How about certifications? Know the top certification designations in the investment and planning market. If your advisor has something different, find out why.

Some certifications are done over a weekend. Some are multiyear programs.

The CFP® is an internationally recognized financial planning designation, usually an 18 month program. Certificants must pass a 10 hour exam administered by the Certified Financial Planning Board of Standards.

The CFA® is an internationally recognized financial analyst designation, usually a three year program. Certificants must pass three tests administered by the CFA Institute.

The CIMA® is an internationally recognized investment management analyst designation, usually a one year program. The educational curriculum is jointly managed by the Investment Management Consultants Association and The Wharton School, University of Pennsylvania or the Haas School of Business, University of California, Berkeley.

The brokerage industry trains personnel in sales, not investments. Brokerage investment training is usually done by wholesalers training stockbrokers about their product. Stockbrokers usually study a book for 4 weeks to get a Series 7 license. Very little of the licensing test has anything to do with managing money.

Make sure the advisor is legit. Did they come with a referral? Are they new to the industry? Most anyone can get set up. Do not stop there. Industry websites exist and offer background checks.  Check your stockbroker at FINRA.org or your investment advisor at SEC.gov. Do they change firms often?  Were they changing tires last year?

Do they insist on complete control of your money? Avoid unknown or unregulated managers. Avoid managers that insist on secrecy. An investment advisor may want discretionary control on investment transactions, but never wants control to remove monies or securities. Changing custodians only happens with your written authorization. Checks for investment should only be payable to the custodian of the money. Never write a check to an advisor.

Be careful of affinity groups. The largest ponzi scheme of all time is in the news. Bernard Madoff’s clientele came from country clubs and religious based charities. A recommendation from a friend or colleague is good, but make sure everything checks out.
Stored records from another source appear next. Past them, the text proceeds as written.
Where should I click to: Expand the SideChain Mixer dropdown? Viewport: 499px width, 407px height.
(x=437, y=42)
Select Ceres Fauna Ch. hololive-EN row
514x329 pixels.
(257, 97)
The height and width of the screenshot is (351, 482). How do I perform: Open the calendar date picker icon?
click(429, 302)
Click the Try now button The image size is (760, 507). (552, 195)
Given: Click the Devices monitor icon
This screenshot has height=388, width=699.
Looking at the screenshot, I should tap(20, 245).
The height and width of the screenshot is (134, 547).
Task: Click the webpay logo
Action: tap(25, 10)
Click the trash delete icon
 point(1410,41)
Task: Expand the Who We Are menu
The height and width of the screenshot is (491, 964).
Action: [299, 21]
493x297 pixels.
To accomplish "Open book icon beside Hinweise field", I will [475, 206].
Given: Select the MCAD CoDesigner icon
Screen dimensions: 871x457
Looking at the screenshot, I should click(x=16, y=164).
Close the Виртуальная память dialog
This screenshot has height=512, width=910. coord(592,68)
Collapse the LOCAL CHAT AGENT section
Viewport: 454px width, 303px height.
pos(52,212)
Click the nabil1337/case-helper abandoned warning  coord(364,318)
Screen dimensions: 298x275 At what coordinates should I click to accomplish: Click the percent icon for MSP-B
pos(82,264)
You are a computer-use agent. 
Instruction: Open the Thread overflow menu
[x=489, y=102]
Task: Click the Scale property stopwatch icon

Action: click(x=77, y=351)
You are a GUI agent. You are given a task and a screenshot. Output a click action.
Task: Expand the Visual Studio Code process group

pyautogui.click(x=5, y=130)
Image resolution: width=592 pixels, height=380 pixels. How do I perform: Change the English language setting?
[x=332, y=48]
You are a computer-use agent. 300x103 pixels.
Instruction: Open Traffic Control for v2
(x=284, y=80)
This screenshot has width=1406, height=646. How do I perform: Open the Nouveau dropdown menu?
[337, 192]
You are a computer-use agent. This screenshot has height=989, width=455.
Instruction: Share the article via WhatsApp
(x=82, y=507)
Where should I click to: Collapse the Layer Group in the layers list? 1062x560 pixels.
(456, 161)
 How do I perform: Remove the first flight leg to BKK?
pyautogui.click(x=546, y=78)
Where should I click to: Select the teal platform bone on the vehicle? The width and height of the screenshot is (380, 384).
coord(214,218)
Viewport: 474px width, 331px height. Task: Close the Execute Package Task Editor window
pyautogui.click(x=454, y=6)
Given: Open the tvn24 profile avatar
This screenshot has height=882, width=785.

With the bankruptcy of Lehman Brothers and the forced merger of Merrill Lynch, Bear Sterns and Wachovia, you may ask how safe your investments are with those companies. This is why it is important to understand SIPC – Securities Investor Protection Corporation. Many firms also have additional insurance such as CAPCO or Lloyds of London. Ask your custodian about the additional insurance and how it applies to your accounts. In this economic environment, it is prudent to do a regular review of your custodian and the additional insurance coverage if they apply to your situation.